(AIM OF THE EXERCISE):
When the word "computer" shows up in a line of the records below, copy that line.

-- DATASET CONTENT follows --

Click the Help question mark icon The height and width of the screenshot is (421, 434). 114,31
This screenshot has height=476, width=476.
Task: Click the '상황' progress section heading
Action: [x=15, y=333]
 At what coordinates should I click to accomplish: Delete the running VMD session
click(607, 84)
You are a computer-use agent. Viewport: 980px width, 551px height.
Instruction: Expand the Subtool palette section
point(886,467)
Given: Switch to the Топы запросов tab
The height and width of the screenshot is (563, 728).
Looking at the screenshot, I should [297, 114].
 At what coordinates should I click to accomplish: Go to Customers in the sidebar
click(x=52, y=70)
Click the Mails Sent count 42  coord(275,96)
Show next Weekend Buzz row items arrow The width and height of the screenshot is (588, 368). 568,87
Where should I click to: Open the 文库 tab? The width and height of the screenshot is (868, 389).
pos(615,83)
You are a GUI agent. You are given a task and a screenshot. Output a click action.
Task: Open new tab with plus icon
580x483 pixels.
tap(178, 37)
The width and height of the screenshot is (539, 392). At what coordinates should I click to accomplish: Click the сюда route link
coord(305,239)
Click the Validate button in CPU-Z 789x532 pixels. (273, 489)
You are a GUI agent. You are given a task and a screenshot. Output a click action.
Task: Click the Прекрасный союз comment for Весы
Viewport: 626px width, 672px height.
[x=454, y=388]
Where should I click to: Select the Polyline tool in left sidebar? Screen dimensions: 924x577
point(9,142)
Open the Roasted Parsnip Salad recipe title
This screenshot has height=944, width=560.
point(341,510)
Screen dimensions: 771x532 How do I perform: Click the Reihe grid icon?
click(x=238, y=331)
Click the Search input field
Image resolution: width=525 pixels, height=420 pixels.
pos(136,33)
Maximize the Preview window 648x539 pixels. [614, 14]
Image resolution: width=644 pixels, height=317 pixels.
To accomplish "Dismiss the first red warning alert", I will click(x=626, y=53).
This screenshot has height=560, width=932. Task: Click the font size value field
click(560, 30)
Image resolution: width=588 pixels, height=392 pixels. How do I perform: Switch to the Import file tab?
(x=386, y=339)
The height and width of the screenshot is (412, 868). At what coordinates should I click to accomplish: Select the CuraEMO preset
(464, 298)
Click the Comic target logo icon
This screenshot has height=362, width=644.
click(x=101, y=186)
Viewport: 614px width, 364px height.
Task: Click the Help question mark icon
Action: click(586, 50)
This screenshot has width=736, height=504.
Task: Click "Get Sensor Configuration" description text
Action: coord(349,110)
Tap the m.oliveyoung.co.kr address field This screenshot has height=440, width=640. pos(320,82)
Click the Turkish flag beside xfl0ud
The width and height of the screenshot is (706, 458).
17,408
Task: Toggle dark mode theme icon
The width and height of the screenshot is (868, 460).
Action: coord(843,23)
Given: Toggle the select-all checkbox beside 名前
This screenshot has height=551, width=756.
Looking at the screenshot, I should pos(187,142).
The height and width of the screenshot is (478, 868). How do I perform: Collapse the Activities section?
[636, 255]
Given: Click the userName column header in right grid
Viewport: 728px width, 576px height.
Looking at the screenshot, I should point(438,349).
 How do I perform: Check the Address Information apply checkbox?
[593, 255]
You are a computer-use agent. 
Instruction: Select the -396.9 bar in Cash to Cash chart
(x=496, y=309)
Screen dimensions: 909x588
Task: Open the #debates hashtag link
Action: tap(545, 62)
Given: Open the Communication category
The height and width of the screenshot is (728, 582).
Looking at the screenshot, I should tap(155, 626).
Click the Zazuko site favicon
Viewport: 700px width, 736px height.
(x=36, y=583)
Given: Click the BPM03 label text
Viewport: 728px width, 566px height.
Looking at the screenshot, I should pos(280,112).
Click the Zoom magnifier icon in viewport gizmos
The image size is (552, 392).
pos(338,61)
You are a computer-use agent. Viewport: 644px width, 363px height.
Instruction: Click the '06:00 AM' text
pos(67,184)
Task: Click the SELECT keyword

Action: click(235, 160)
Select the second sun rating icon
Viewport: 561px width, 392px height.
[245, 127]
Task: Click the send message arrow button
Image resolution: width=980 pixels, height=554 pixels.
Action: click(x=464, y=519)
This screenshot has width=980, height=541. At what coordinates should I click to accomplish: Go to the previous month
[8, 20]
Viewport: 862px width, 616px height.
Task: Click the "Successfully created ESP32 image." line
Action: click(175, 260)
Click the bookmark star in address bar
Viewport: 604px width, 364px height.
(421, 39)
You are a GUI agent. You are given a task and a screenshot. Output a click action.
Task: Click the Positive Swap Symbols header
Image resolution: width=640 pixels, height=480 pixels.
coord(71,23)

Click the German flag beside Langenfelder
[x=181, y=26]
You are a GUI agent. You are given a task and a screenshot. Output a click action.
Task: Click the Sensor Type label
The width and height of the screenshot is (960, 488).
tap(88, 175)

-- DATASET CONTENT concluded --

(TASK OUTPUT):
You are a computer-use agent. Viewport: 980px width, 551px height.
You are a computer-use agent. 
You are a computer-use agent. Viewport: 644px width, 363px height.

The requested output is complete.